Using cross product prove that if $\vec{u} \times \vec{v} = \vec{0}$ and $\vec{u} \cdot \vec{v} = 0$ then $\vec{v} = \vec{0}$

Question

I am asked to elaborate on the following proof:

Let $\vec{u} \neq \vec{0}$. Prove that if $\vec{u} \times \vec{v} = \vec{0}$ and $\vec{u} \cdot \vec{v} = 0$ then $\vec{v} = \vec{0}$.

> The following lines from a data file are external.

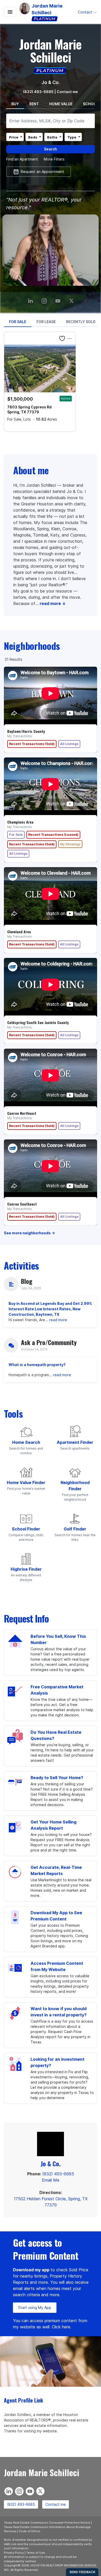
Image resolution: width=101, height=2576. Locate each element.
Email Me (50, 2180)
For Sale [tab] (17, 321)
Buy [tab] (15, 104)
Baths (52, 137)
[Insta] (45, 298)
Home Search (26, 1442)
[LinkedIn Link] (31, 298)
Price (13, 137)
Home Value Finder (26, 1482)
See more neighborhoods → (29, 1233)
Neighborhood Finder (75, 1485)
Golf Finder (75, 1528)
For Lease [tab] (46, 321)
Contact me (55, 2504)
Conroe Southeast (22, 1204)
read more (58, 1320)
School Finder (26, 1528)
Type (71, 137)
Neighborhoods (32, 645)
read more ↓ (53, 603)
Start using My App (34, 2307)
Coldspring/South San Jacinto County (38, 1022)
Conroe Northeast (21, 1113)
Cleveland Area (19, 931)
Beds (32, 137)
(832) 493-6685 (38, 91)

My attempt was to say that

$$ u . v = 0 \Rightarrow (u_1, u_2, u_3) \cdot (v_1, v_2, v_3) = 0 \Rightarrow u_1 v_1 + u_2 v_2 + u_3 v_3 = 0 $$

and that

$$ \begin{vmatrix} \vec{i} & \vec{j} & \vec{k} \\ u_1 & u_2 & u_3 \\ v_1 & v_2 & v_3 \end{vmatrix} = 0 \Rightarrow (u_2 v_3 - v_2 u_3 , u_3 v_1 - u_1 v_3 , u_1 v_2 - u_2 v_1) = (0,0,0) $$

but it seems like the wrong way to go.

How can I achieve that proof?

Answer 1

Hint: Recall that $\vec{u}\times\vec{v}=0$ iff two non zero vectors are parallel, i.e. $ \vec{u}=\lambda \vec{v}.$ Conclude.

Answer 2

Hint: both $\sin$ and $\cos$ can't be $0$ at the same time. Note the formula for dot and cross product in terms of angles and magnitudes.

$$a\cdot b=\|a\|\|b\|\cos \theta$$

$$\|a\times b\|=\|a\|\|b\| \sin \theta $$